Dataset extract |
------------------------------------------------

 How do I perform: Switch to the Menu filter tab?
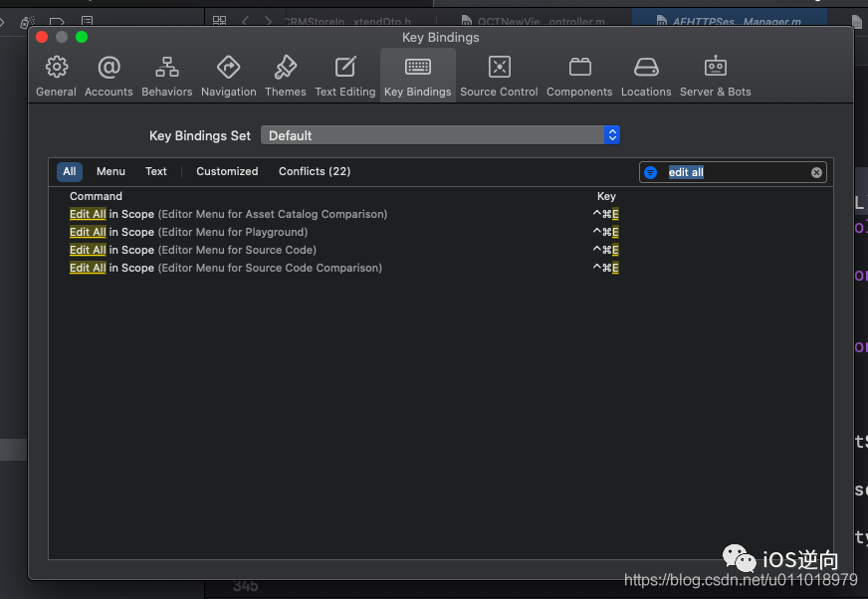coord(110,171)
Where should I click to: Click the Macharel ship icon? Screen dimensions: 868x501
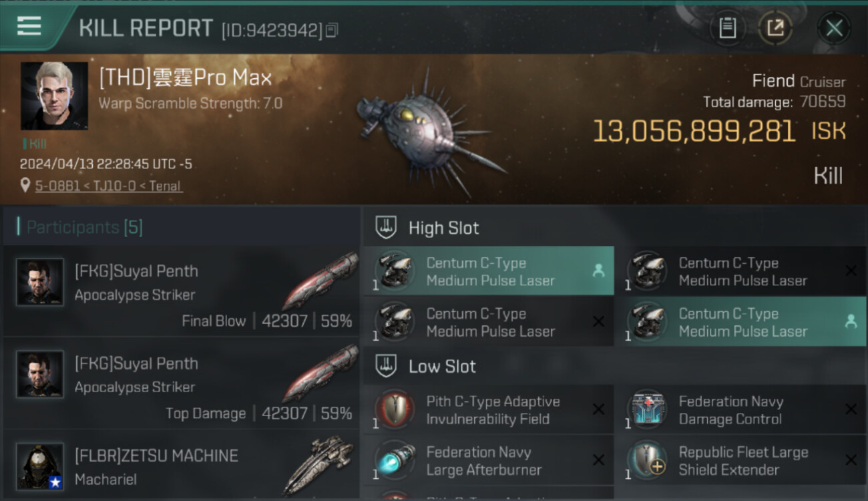coord(318,466)
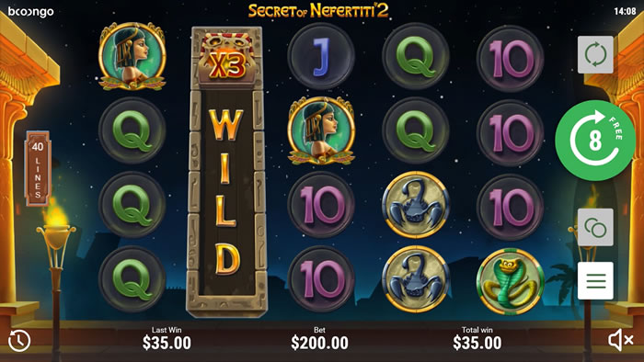Screen dimensions: 644x362
Task: Open the coins bet settings button
Action: click(x=595, y=227)
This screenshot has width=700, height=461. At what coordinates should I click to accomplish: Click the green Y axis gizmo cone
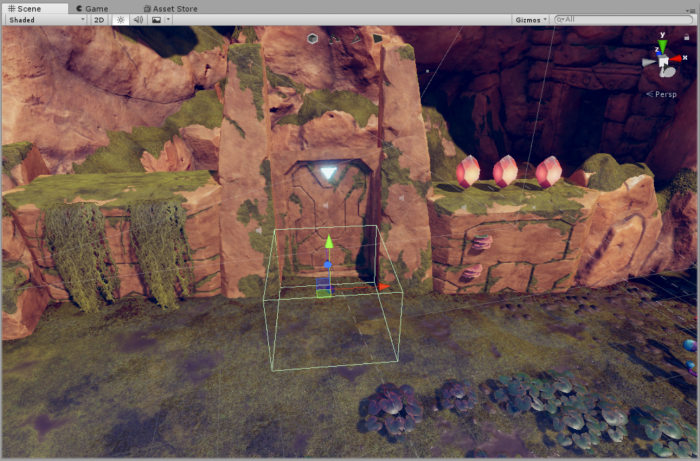click(662, 46)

------------------------------------------------

Transcribe the data word for word, with no images.

 How do I perform: Switch to the Menu filter tab?
coord(110,171)
Where should I click to: Click the Macharel ship icon? Screen dimensions: 868x501
coord(318,466)
Screen dimensions: 644x362
Task: Open the coins bet settings button
Action: click(x=595, y=227)
This screenshot has width=700, height=461. At what coordinates should I click to accomplish: Click the green Y axis gizmo cone
click(662, 46)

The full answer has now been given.